Ellen, HUD revised the RESPA FAQs on 4/2/10 but did not address this issue. It makes no sense to me that mortgage originators would be held liable for quoting a fee their borrowers do not pay.
With the last FAQ they cleared up excise tax (when the sellers pay) but are being stubborn with the owners policy.
I wish HUD would adopt the same guidelines as they have for excise/transfer tax.
We are a buyer in washington state attempting to purchase a forclosed home (which we happened to be renting at the time). Our offer was accepted by the bank (m&t bank based in NY) and we went to our lender to sign papers and were told that the bank was refusing to pay the excise tax and the owners title policy and since it wasn’t disclosed to us before when we made the offer, we are having to come up with almost 3300$ of extra cash to cover the costs or raise our interest rate to cover it. Is this legal? Just because the bank is in NY and we are in WA, they don’t have to play by WA state rules?
Thanks for any info as our lender seemed just as confused as we were.
Katie, Do you have a real estate agent? Look at your purchase and sale agreement where these items are addressed as to who pays.
I’m just a title guy so you’ll want a real estate expert to guide you on this!
Katie,
Rob has a good point. In WA state, it is not required to have excise tax disclosed on the GFE since it’s a seller cost… it’s possible that in NY, it is required to be disclosed.
The owners title policy (although typically a sellers cost) is currently required to be disclosed by the loan officer on the GFE–there are certain tolerance levels depending on if you selected the title company from the lenders “written list” or if you did not (as this post refers to). If the LO provided a written list with the GFE and you selected a different title company, they may not be liable for the fee. It’s completely messed up, in my opinion.
Bottom line, I’m hearing of banks playing a lot of games in the 9th hour with foreclosures. What does your RE agent say? For $3300, is it worth contacting an attorney?
To Rob and Katie,
More important than looking in the contract (where we know what it says) is to look at the Bank Counter Addendum to the offer, assuming the bank was in fact the owner at time of sale. The Counter Addendum can sometimes be up to 6-7 pages long, and most often supersedes the language in the contract as written at time of offer, and changes the who pays what parameters in many cases.
So you will find one set of who pays instructions in the original contract, and a completely different set of instructions in the bank counter addendum.

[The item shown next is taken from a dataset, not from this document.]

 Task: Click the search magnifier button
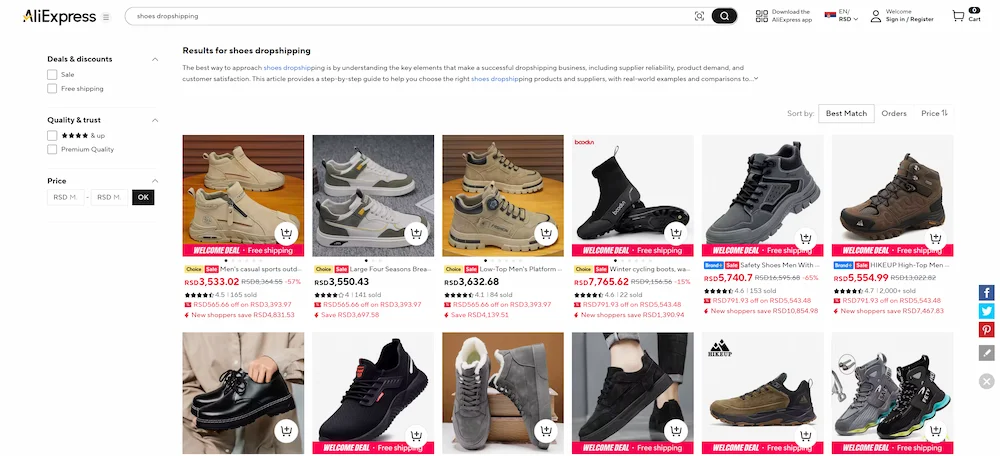point(724,16)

Also, not sure if Katie bought it AT foreclosure at the Courthouse steps, and if that is the case…there are completely different rules for who pays what when you buy AT foreclosure vs pre-foreclosure or post-foreclosure. Most people lump those three completely different scenarios together as if they are one…but pre-foreclosure, at foreclosure, and post foreclosure all come with completely different rules with regard to costs, and who does or does not pay them.
Can anyone tell me why the MLDS does not show a seller credit? On the GFE it shows the borrower has to bring in a specific amount, but the MLDS shows a much higher amount to be brought in, which is not including the SELLER CREDIT. Please help, need to explain to homeowner!!!

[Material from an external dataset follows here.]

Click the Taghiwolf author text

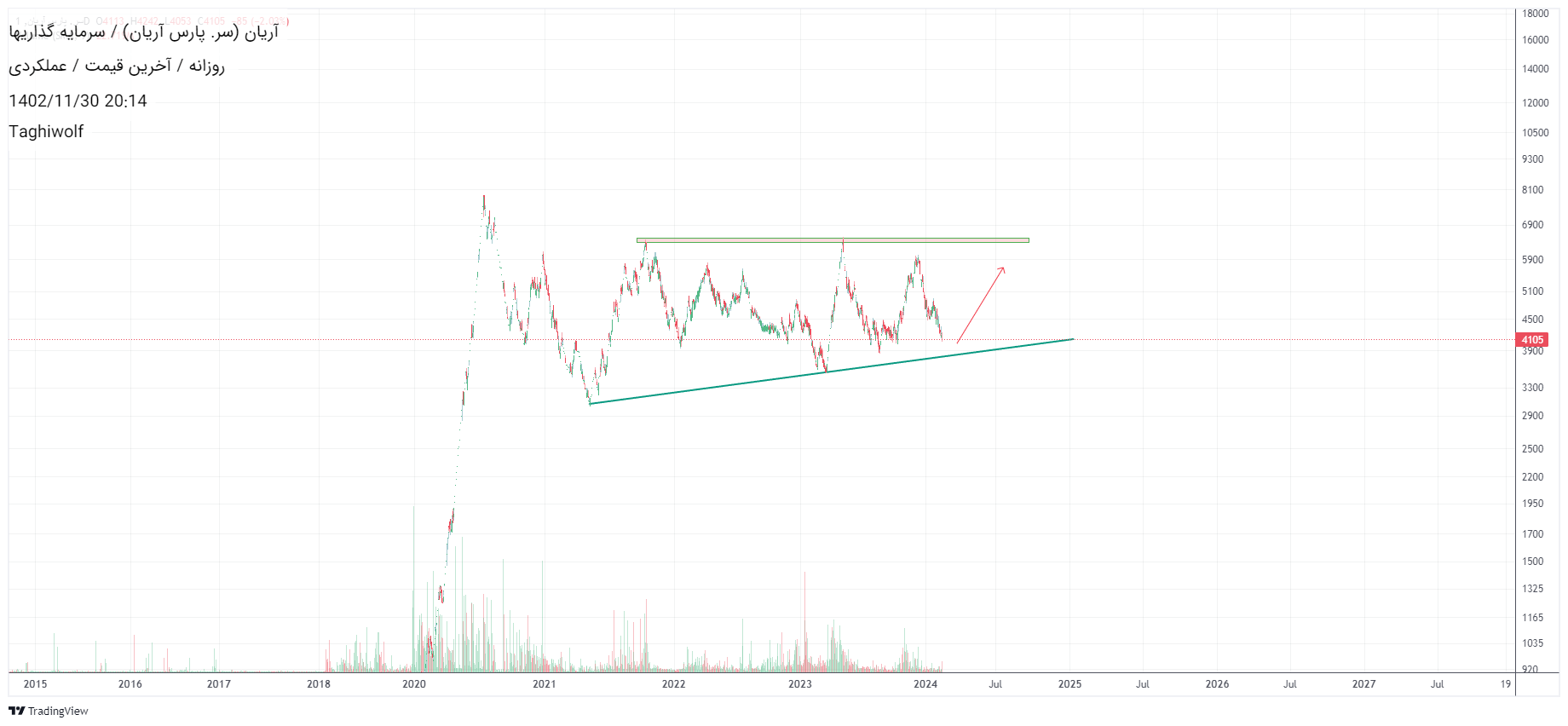click(x=46, y=131)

Chris, what are you referring to with the MLDS? I’m guessing “mortgage loan disclosure statement” but I’m not sure so it’s hard to respond.
The GFE no longer shows a specific amount that the borrower needs to bring in–there is no place for “funds for closing” or “seller credits”.
I use page 3 of the loan application to review seller credits and funds for closing to a home owner. We also have “work sheets” aka “rate inquiry” forms that show these details for our clients.